EXCERPT PROVIDED

"""

Kyle Decoteau, 22, was shot and killed in Bedford-Stuyvesant in the early hours of July 20, 2011.

His death and its aftermath, which saw a wave of anti-crime sentiment ripple through the neighborhood, highlighted two facts about Bed-Stuy: though safer than in the past, it’s still plagued by crime; and its residents are fed up with the plague.

“It is time for community members to speak out,” said Kurtis Miller, who tutored Decoteau in math, reading, and writing for six years. “Criminals need to be made to understand that their actions have an effect on people, and themselves as well, in time.”

Bed-Stuy’s reputation as a dangerous neighborhood had even seeped into pop culture. Billy Joel’s 1980 single “You May Be Right” used the phrase “I walked through Bedford-Stuy alone” as evidence against the singer’s own sanity. Jay-Z, who grew up in Bed-Stuy’s famous Marcy Houses, raps about rising from the mean streets of Brooklyn to superstardom, “from Marcy to Madison Square.”

NYPD crime statistics corroborated the gist of the performers’ words and the reality of Bed Stuy’s violent past. There were 120 murders in 1990 in the neighborhood, which is comprised of the 79th and 81st precincts. There were also 3,886 robberies—more than ten per day.

But over the course of the next decade, crime rates fell dramatically. In 2001, Bed-Stuy’s precincts reported 43 murders and 1,046 robberies. Between 1990 and 2001, total instances of the “seven major felonies”—murder, rape, robbery, felony assault, burglary, grand larceny, and grand larceny auto—fell by 66 percent.

Ten years later, crime rates are hovering in an uneasy spot: much lower than in the 90’s and still declining, but still too high. Last year, there were 29 murders in the neighborhood. That was enough to give Bed-Stuy, with a population of 161,290, an intentional homicide rate of nearly 18 per 100,000 residents, almost four times the national rate of 4.8 per 100,000, according to FBI statistics.

The rate is more or less on track to remain the same in 2011.

According to Kim Best, president of the 79th Precinct Community Council and chairperson of Bed-Stuy’s Civic Safety Committee, community concern has been a key factor in the fight against crime.

“It’s very important that the community has taken safety into their own hands,” she said.“The NYPD can’t be everywhere: they can’t put a police officer on every block.”

One way that has been effective has been the establishment of action groups and block associations.

“I oversee more than 200 block associations,” she said. “At night on streets where a lot of crime happens, we have block watches. Certain people will be assigned to monitor the block at night, usually from inside their home. And if anything happens, they have the police on the phone right away.”

According to Best, the number of block associations in the area has grown dramatically since she first became involved with the Civic Safety Committee a decade ago.

Still, 23 people have been killed in Bed-Stuy this year.

"""

DATASET SECTION
"""

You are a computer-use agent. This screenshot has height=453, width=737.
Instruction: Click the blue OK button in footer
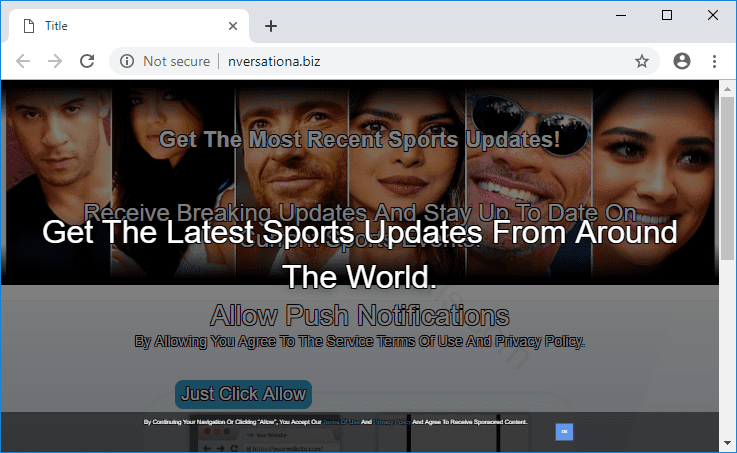click(x=564, y=431)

"""

SHORT EXERCISE
Retype the Bed-Stuy crime article from "NYPD crime statistics" to "by 66 percent.". Work only from the article, not the data.

SOLUTION BELOW
NYPD crime statistics corroborated the gist of the performers’ words and the reality of Bed Stuy’s violent past. There were 120 murders in 1990 in the neighborhood, which is comprised of the 79th and 81st precincts. There were also 3,886 robberies—more than ten per day.

But over the course of the next decade, crime rates fell dramatically. In 2001, Bed-Stuy’s precincts reported 43 murders and 1,046 robberies. Between 1990 and 2001, total instances of the “seven major felonies”—murder, rape, robbery, felony assault, burglary, grand larceny, and grand larceny auto—fell by 66 percent.